" Cessons de démoniser Wall Street et d'idéaliser Obama "

Publié le 01/05/2010 à 00:00

" Cessons de démoniser Wall Street et d'idéaliser Obama "

Publié le 01/05/2010 à 00:00

La poursuite pour fraude contre Goldman Sachs montre-t-elle que le président Obama compte sérieusement réformer le système financier ?

Nous devrions plutôt nous en inquiéter ! Le gouvernement part en guerre contre Goldman Sachs pour une fraude de 1 milliard de dollars américains - sur des activités qui totalisent 84 milliards - commise par un obscur vice-président français.

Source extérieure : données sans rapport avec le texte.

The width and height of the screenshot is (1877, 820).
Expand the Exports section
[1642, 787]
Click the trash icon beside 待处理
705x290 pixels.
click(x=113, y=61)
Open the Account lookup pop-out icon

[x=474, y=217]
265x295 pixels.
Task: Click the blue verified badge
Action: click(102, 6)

Cette poursuite est menée au civil - sans risque d'emprisonnement - par un vice- président de 29 ans de la Securities and Exchange Commission qui travaillait auparavant chez Goldman Sachs. Les élections de mi-mandat approchent et cette poursuite fait partie de la stratégie de Barack Obama pour convaincre la population qu'il a la situation en main. Il fallait un méchant, ce sera Goldman Sachs.

Est-ce à dire que Barack Obama n'a pas la situation en main ?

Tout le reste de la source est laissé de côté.